I was in full Olympics overload this evening so I decided to surf the net to see what I could find. I stubled my way onto America Rhetoric where I found a Commencement Address at Harvard, 2001 delivered by Bono. (much better that a commencement address by Buzz Hargrove, but that is a different story). A little background here. I love Bono, and the rest of U2 for that matter. Right up their with my love of Wayne Gretzky. U2 for being so good that the world ignores that they are Christian Rock and Gretzky for his excellence and class. I have loved U2 since I was 10 and I defined who I liked by who my older brother liked. Those were the days, so much easier to mimic your brother than to be someone yourself. Alas, I am all grown up now and as big a U2 fan as ever.

But to the point...here are some excerpts from the speech, similar in tone and content to the one Bono delivered at PM Paul Martin's Coronation (or whatever it is called in Canada).

■ **WHAT THE EXERCISE ASKS**:
Write out the passage of the blog post about Bono's Harvard address between "But to the point...here" and "called in Canada).", inclusive.

■ **ITEMS**:

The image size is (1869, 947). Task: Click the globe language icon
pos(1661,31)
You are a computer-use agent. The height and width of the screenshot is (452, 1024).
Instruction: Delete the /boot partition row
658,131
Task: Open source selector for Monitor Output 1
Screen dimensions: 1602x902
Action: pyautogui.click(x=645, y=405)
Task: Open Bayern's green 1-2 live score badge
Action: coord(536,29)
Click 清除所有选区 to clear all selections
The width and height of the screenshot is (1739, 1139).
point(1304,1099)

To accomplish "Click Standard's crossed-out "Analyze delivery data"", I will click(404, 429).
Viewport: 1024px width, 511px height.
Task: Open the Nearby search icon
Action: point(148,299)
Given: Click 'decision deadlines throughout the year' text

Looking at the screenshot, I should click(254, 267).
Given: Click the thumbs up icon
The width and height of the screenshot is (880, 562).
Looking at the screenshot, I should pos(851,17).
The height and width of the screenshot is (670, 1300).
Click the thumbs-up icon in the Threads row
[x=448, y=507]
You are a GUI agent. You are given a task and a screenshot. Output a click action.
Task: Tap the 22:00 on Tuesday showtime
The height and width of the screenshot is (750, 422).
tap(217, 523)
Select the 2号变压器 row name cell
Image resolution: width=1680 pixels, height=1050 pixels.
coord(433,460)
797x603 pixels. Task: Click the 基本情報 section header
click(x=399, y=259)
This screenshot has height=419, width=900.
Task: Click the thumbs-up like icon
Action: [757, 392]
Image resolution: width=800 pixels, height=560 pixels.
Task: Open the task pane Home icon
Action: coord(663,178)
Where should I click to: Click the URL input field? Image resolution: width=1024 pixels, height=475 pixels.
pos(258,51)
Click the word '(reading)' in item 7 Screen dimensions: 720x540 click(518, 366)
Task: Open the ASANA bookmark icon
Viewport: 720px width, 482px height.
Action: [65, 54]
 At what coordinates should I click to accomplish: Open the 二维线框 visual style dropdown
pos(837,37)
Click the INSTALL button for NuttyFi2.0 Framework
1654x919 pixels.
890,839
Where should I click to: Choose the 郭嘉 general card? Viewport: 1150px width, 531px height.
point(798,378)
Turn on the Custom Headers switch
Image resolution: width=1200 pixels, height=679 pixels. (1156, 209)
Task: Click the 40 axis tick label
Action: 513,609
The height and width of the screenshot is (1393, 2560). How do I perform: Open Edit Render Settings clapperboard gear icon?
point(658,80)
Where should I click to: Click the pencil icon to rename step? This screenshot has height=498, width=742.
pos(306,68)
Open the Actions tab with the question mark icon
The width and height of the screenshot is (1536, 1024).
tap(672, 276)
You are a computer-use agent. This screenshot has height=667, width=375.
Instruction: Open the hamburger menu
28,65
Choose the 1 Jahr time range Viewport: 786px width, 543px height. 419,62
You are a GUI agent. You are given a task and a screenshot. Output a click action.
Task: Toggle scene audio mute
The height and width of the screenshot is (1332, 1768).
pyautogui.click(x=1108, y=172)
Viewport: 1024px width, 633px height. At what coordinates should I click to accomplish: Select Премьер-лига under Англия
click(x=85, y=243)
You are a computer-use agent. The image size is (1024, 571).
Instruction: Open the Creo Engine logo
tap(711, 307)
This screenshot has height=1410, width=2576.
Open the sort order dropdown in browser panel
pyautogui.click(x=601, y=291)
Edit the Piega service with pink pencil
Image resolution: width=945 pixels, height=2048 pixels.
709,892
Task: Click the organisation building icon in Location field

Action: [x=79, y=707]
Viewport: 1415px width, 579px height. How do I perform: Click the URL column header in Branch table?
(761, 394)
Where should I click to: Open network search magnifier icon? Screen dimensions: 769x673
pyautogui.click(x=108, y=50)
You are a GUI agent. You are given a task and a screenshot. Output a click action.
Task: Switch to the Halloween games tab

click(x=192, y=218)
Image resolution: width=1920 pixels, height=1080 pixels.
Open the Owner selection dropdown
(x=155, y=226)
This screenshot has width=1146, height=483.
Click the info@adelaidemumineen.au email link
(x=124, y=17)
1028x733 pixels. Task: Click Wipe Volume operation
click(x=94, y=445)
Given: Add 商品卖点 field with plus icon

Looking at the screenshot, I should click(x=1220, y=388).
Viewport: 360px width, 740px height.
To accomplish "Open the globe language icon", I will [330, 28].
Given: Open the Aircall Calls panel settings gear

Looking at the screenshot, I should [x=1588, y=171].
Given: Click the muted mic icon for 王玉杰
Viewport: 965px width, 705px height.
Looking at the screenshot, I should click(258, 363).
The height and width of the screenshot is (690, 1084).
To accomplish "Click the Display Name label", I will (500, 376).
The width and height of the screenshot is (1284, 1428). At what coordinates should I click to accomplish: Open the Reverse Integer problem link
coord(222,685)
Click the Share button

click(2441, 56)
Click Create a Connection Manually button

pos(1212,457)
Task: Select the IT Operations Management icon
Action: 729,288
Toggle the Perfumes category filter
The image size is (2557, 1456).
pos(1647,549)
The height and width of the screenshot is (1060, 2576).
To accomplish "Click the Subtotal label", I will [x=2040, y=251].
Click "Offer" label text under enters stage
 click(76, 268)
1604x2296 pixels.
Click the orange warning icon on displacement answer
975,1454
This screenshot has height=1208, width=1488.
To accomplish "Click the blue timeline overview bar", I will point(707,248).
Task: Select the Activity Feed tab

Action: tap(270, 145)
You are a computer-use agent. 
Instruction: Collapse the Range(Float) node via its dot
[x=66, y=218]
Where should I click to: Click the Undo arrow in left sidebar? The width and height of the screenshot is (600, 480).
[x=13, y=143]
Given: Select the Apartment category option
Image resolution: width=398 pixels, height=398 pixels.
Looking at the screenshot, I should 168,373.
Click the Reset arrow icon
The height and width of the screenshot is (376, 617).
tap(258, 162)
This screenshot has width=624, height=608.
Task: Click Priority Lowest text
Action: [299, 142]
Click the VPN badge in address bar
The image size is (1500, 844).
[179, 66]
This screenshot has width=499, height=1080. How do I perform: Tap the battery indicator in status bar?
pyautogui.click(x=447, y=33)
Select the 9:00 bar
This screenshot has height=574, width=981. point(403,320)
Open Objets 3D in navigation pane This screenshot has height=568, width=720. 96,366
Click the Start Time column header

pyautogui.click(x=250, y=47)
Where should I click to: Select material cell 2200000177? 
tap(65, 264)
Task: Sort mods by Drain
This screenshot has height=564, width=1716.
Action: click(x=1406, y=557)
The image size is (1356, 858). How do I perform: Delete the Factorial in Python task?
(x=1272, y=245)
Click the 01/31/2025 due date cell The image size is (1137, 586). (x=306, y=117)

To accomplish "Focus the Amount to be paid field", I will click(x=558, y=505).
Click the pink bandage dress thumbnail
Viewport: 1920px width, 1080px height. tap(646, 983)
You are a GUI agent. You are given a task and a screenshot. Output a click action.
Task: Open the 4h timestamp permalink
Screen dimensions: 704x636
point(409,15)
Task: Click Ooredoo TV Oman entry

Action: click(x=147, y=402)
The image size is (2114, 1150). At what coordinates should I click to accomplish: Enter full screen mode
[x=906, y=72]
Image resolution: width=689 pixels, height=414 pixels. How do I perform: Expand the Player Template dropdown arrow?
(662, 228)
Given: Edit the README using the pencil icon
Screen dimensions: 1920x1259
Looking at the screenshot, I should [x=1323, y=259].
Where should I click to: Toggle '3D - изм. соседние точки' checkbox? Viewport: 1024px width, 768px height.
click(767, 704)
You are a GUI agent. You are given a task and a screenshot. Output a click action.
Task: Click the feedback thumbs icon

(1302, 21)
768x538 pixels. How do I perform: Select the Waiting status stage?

■ **EXERCISE RESPONSE**:
But to the point...here are some excerpts from the speech, similar in tone and content to the one Bono delivered at PM Paul Martin's Coronation (or whatever it is called in Canada).